While these are the ideals of collaboration, they frequently go unrealized, in large part because, as research indicates, the visiting public fails to recognize the active involvement of communities at museums. This raises the question as to whether, in the absence of this audience awareness, museum collaboration can fully contribute to the realization of the tolerant society that it purports to support. The purpose of this research is to examine the role of museum visitors in achieving the goals of museum collaboration, as well as to consider why this public has difficulty recognizing community involvement at museums and how this may be remedied.

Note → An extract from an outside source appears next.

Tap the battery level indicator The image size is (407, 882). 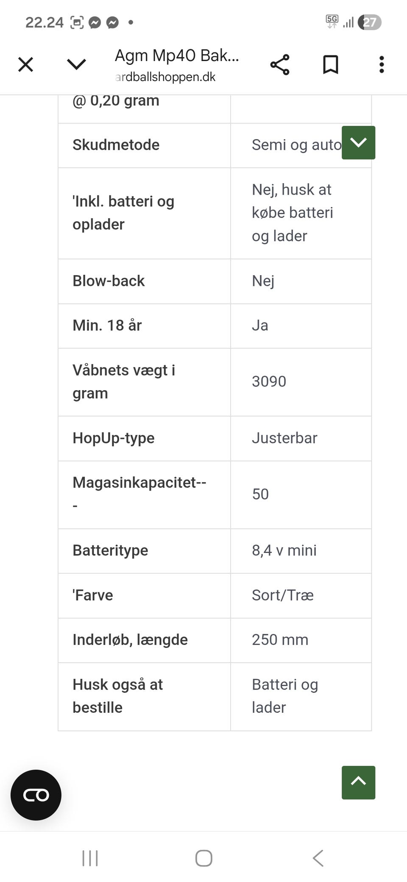click(369, 22)
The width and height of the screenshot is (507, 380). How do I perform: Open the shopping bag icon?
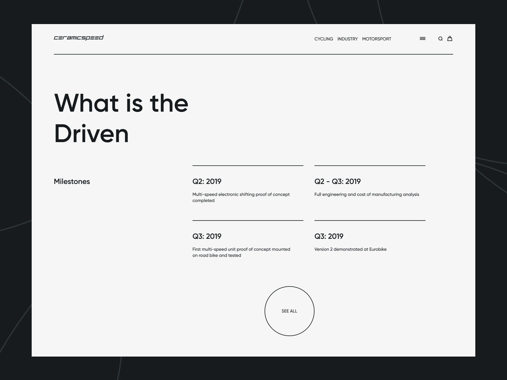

“A Partnership of Peoples” is an extensive renewal project underway at the Museum of Anthropology (MOA) at the University of British Columbia (UBC), designed to facilitate collaborative research at the museum. It also serves as a case study for my consideration of the relationship between museums and the visiting public as a part of the collaborative process. By speaking with both MOA staff and visitors, I gained insight into the intended goals of the renewal project with respect to the museum’s relationship with communities and the general public, as well as visitor understandings of collaboration.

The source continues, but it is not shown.